**Problem requirements:**
Render the entries below as a Markdown table with the columns "Row" and "Line", starting with the line that contains "The height and" and going on through the end of the entries. Put one line per row with its row number, skip blank lines, and leave the pictures out.

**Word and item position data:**
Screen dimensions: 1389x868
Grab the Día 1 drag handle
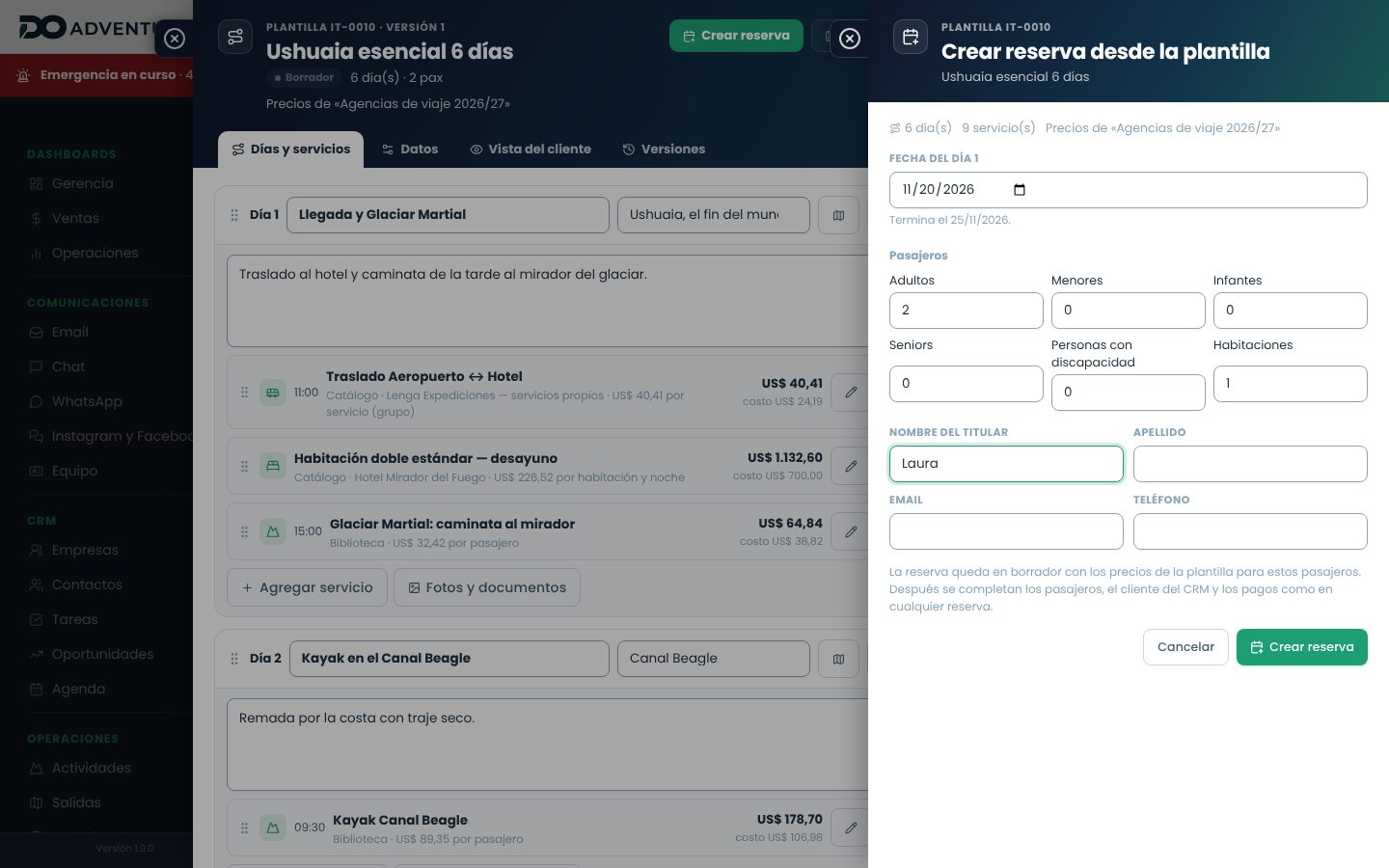coord(234,215)
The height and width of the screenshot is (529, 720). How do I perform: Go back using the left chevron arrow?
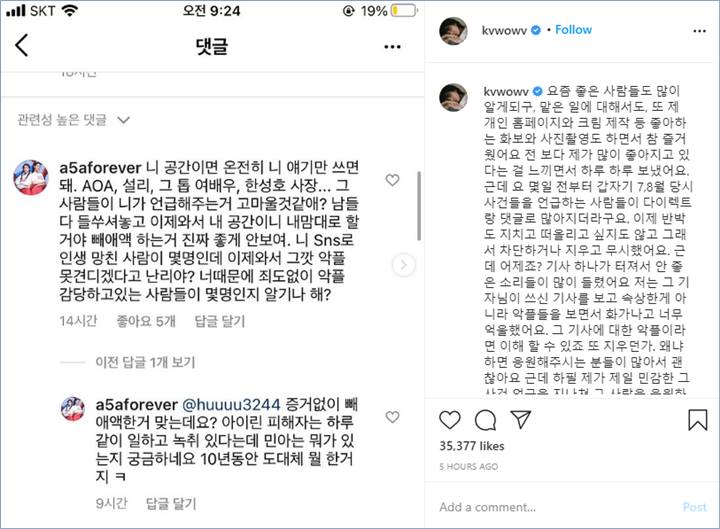(22, 45)
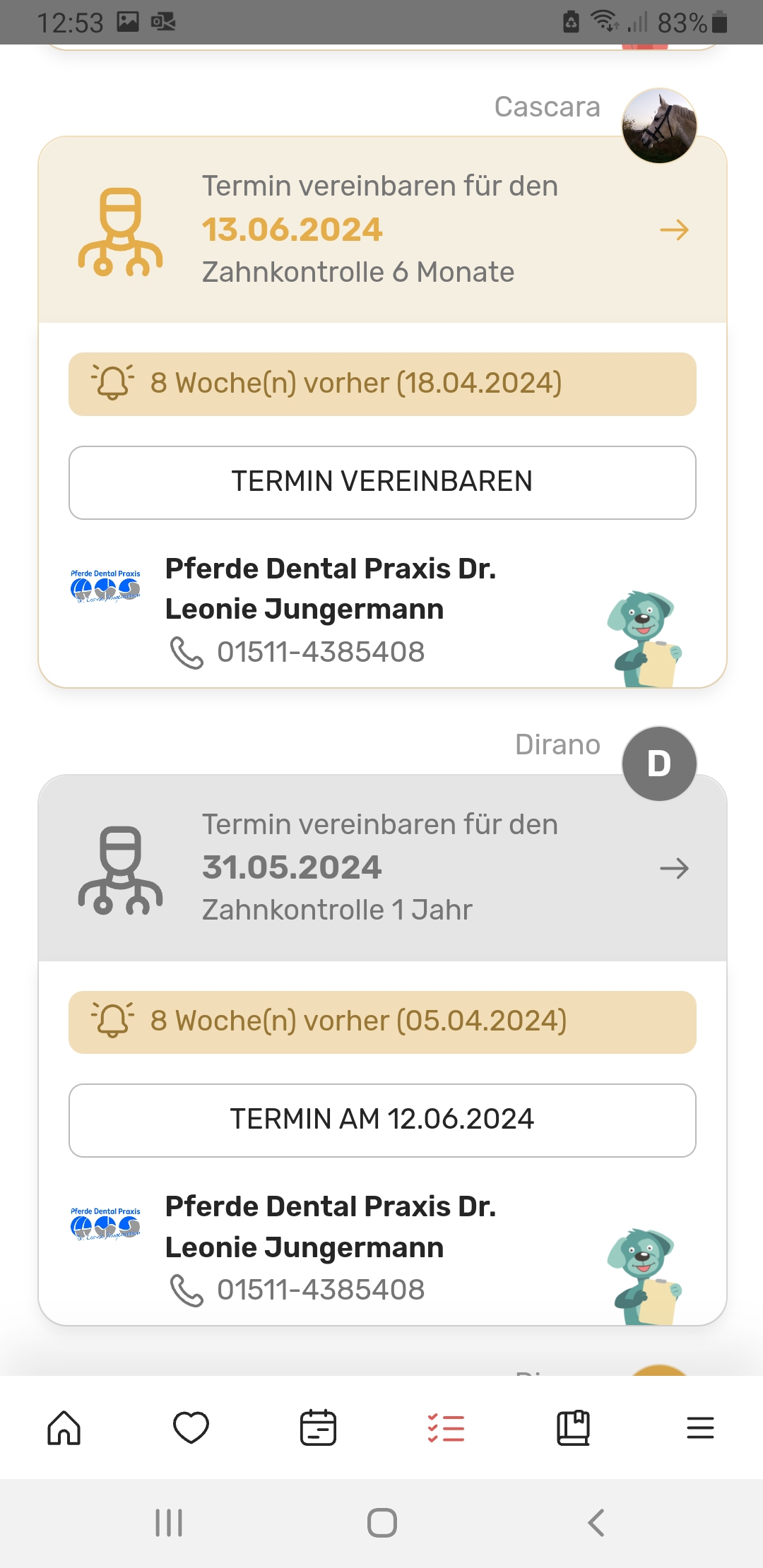Image resolution: width=763 pixels, height=1568 pixels.
Task: Tap Dirano's gray D avatar
Action: pos(659,764)
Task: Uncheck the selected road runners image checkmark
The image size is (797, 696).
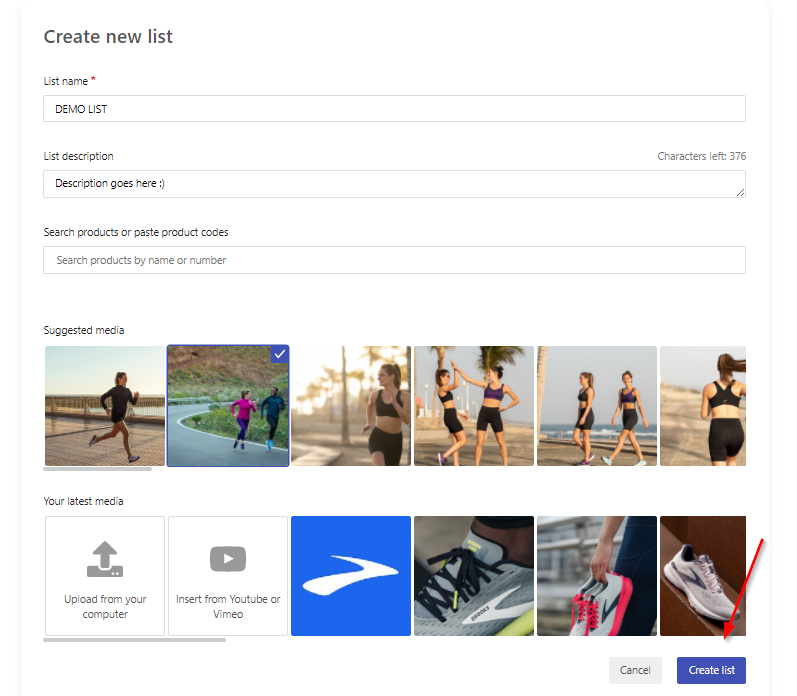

**Result of the task:**
| Row | Line |
|---|---|
| 1 | The height and width of the screenshot is (529, 720). How do I perform: Go back using the left chevron arrow? |
| 2 | (22, 45) |
| 3 | Image resolution: width=763 pixels, height=1568 pixels. |
| 4 | Task: Tap Dirano's gray D avatar |
| 5 | Action: pos(659,764) |
| 6 | Task: Uncheck the selected road runners image checkmark |
| 7 | The image size is (797, 696). |